Le Comité national olympique du Gabon (Cnog) a officiellement entériné, samedi 25 avril 2026, le report de son assemblée générale élective au 2 mai prochain. Initialement programmée puis suspendue le 13 avril pour des raisons administratives, cette échéance a été replanifiée à l’issue d’une assemblée générale extraordinaire, sur fond de compromis entre responsables du mouvement sportif et autorités publiques.

Le siège du Comité national olympique du Gabon (Cnog). © D.R.

 

Le report de l’assemblée générale élective du Comité national olympique du Gabon (Cnog) au 2 mai prochain trouve son origine dans la concertation engagée entre les acteurs du mouvement sportif et les autorités publiques. Réunis en assemblée générale extraordinaire, samedi 25 avril, au siège de l’institution, les présidents de fédérations ont entériné cette décision, présentée comme l’issue d’un consensus visant à sortir de l’impasse née de la suspension du scrutin le 13 avril pour des motifs administratifs.

Contenu des données –
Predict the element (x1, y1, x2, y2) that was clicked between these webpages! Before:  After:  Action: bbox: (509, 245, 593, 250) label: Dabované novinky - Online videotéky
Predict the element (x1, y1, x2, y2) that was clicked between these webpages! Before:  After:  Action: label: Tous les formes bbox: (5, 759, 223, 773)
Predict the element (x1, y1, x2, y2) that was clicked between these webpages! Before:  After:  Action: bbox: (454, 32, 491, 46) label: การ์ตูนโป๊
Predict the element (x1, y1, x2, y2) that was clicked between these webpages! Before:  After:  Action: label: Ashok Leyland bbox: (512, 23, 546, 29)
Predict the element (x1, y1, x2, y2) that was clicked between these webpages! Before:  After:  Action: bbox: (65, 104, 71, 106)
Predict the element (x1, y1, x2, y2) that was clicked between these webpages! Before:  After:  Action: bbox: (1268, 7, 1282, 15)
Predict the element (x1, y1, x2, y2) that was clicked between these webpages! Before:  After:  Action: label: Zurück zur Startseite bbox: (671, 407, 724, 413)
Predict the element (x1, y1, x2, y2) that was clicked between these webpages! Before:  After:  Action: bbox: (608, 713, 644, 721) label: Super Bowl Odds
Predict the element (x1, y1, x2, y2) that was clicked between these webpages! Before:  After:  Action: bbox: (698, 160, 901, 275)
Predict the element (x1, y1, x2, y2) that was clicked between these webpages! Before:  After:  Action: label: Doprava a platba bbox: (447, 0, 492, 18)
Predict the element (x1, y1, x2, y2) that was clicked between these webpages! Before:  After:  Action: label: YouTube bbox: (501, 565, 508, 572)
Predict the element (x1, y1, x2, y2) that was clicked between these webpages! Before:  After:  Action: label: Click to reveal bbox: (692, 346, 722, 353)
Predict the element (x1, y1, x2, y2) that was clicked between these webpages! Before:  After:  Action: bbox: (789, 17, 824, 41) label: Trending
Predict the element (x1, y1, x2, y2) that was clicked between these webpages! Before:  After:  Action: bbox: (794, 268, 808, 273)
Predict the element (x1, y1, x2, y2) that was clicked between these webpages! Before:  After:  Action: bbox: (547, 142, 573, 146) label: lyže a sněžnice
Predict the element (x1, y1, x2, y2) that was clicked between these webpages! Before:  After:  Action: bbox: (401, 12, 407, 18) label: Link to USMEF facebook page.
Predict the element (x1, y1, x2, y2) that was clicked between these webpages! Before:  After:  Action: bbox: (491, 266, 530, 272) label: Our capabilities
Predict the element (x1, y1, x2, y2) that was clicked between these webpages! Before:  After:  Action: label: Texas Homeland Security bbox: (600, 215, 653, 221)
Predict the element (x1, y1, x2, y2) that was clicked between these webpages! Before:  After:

Travail demandé A –
D'après le texte fourni, répondez aux questions suivantes :
(i) À quelle date l'assemblée générale élective du Cnog est-elle reportée ?
(ii) À quelle date le scrutin avait-il été suspendu ?
(iii) Qui a entériné la décision de report lors de l'assemblée générale extraordinaire ?
Travail demandé B –
Recopiez à l'identique le passage du texte fourni allant de « Le report de l’assemblée » à « des motifs administratifs. ».

Résultat obtenu A –
(i) Au 2 mai.
(ii) Le 13 avril.
(iii) Les présidents de fédérations.

Résultat obtenu B –
Le report de l’assemblée générale élective du Comité national olympique du Gabon (Cnog) au 2 mai prochain trouve son origine dans la concertation engagée entre les acteurs du mouvement sportif et les autorités publiques. Réunis en assemblée générale extraordinaire, samedi 25 avril, au siège de l’institution, les présidents de fédérations ont entériné cette décision, présentée comme l’issue d’un consensus visant à sortir de l’impasse née de la suspension du scrutin le 13 avril pour des motifs administratifs.